The expectation of society is that the application of the results of health technology assessment will improve quality of care and ensure that available resources are used effectively. The objective of the proposal is to develop and validate a model whereby the user aspects are put to the fore to stimulate postgraduate training and an appropriate management structure.
The new STAN(r) 9903 fetal heart function monitor has been constructed and built by a dedicated SME; Neoventa Medical according to the regulatory requirement of the EU - Medical Device Directive, MDD and the US - Quality System Regulations, QSR.

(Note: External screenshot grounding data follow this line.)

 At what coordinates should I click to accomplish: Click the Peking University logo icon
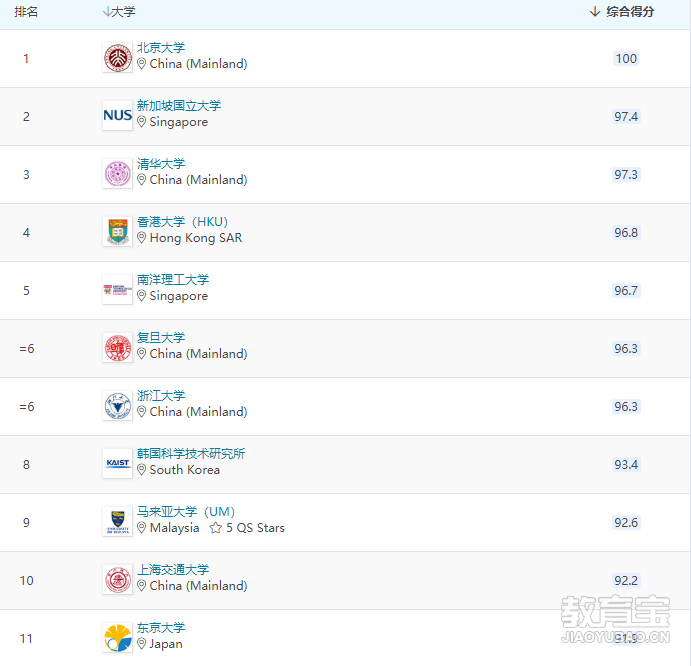[117, 58]
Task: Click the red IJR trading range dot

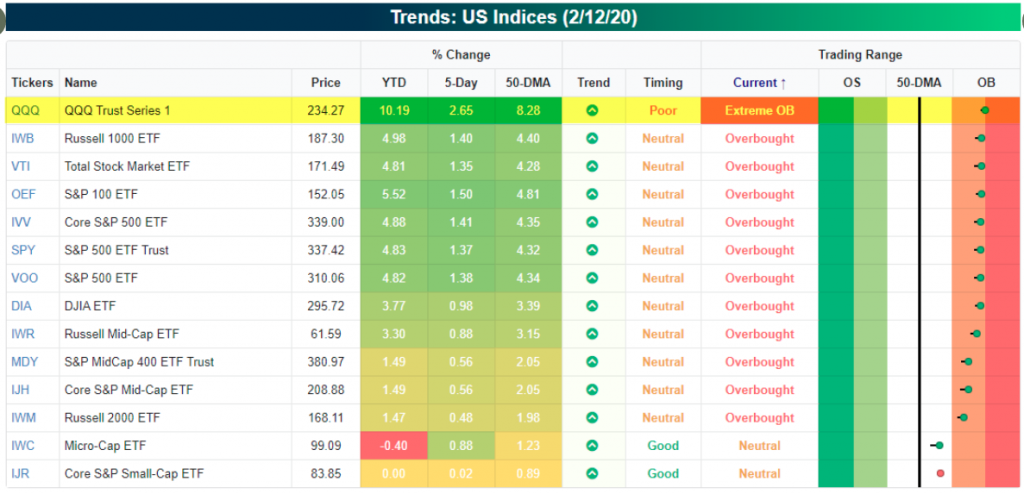Action: coord(940,474)
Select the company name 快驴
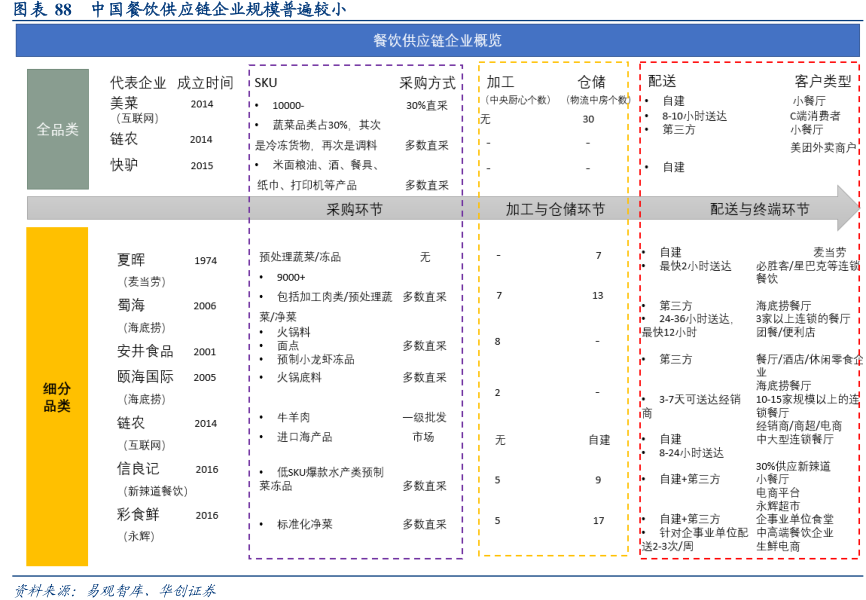Screen dimensions: 866x600 pyautogui.click(x=124, y=165)
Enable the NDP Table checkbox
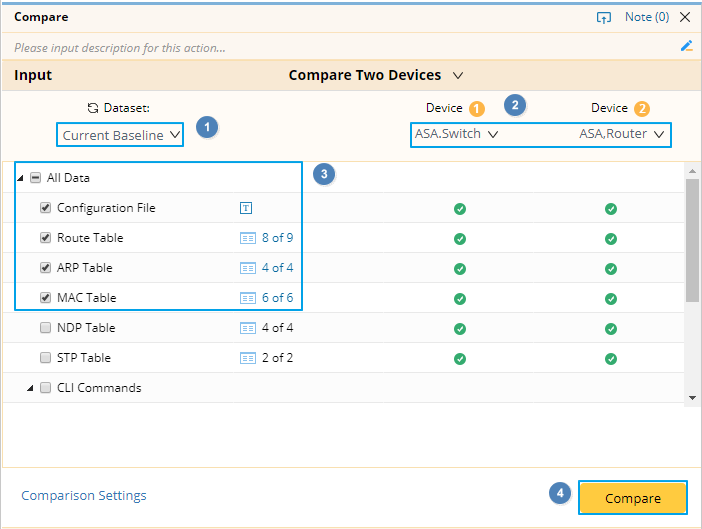The image size is (702, 529). coord(45,328)
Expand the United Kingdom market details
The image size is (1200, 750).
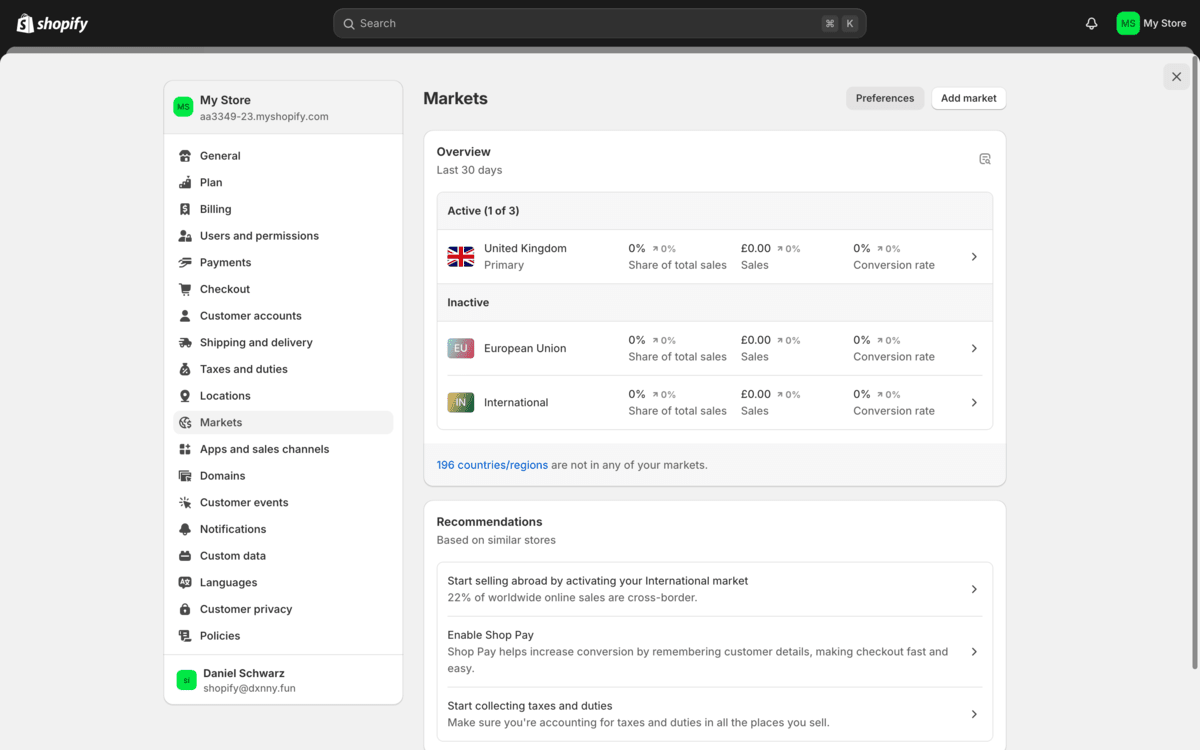pyautogui.click(x=973, y=256)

Today there are no specific requirements regarding the implementation of a medical device knowledge transfer process. Action according to regulatory requirements is only required when things go wrong - obviously too late in a situation, such as labour, when oxygen deficiency may institute a threat to life and intact survival. The prime objective of the project is to develop a model whereby primarily ten academic centres across Europe, as a joint effort, are made partners of this, currently industry driven, knowledge transfer process. These centres of excellence then become the regional hub of experience. A system for continuous technology surveillance is also developed.
Fetal surveillance during labour constitutes a challenge in information management. To give birth is a natural process for women. For the child it may constitute a threat for intact survival and ominous changes may appear within minutes putting labour ward management to the fore front of medical high risk management. Today the nurse/midwife/obstetrician manages this complex situation by visual analysis of a host of information constituting clinical, as well as directly recorded data from the fetus in particular. ST waveform analysis of the fetal electrocardiogram has emerged as a valuable tool to diagnose adverse fetal events during labour utilising a computer assisted data interpretation module. The introduction on the labour wards of a new medical device, STAN(r)9903, required to obtain accurate information from the foetus will form the technical component of the program.

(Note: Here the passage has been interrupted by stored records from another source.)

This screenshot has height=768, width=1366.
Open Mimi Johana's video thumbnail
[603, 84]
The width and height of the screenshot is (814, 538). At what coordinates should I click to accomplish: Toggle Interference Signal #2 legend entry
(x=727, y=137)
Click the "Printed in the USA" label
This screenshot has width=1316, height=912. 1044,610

The non-technical issue addresses the implementation of a more thorough understanding of fetal reactions to the stress and strain of labour in the management of obstetric care. To achieve this we will use new teaching tools such as a trainer/simulator which allows midwifes and doctors to earn their own experience from displaying real cases from our data base virtually. This enables exposure to rare but important cases otherwise not experienced and handled during ordinary training. A dedicated teaching module is developed to fit with the different cultural aspects. Staff certification becomes essential with continuous assessment of skills through dissemination of test cases. The ultimate test will be a surveillance of clinical outcome regarding frequency of interventions and cases born with clinical and biochemical evidence of fetal distress This will be part of the research element.

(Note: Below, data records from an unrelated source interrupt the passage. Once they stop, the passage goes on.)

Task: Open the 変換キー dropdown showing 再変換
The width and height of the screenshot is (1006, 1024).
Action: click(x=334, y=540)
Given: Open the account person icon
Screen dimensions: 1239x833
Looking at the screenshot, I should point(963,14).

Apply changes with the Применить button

At the core of the programme is the trans European dissemination of knowledge and experience gained and validated in a few European countries. To bring the STAN(r) technology into general use requires the creation of a critical mass of internationally and nationally recognised obstetric centres. For many years, European scientists have been dominating and it would be most relevant for the EU to support the commercialisation phase thereby safeguarding:
1. The introduction of a thoroughly validated, safe and cost-efficient health care technology.
2. The support of an SME with the potential of gaining world wide acceptance for its knowledge based technology.
3. The testing of a new management oriented method of knowledge and technology transfer.
4. The further enhancement of European centres of excellence.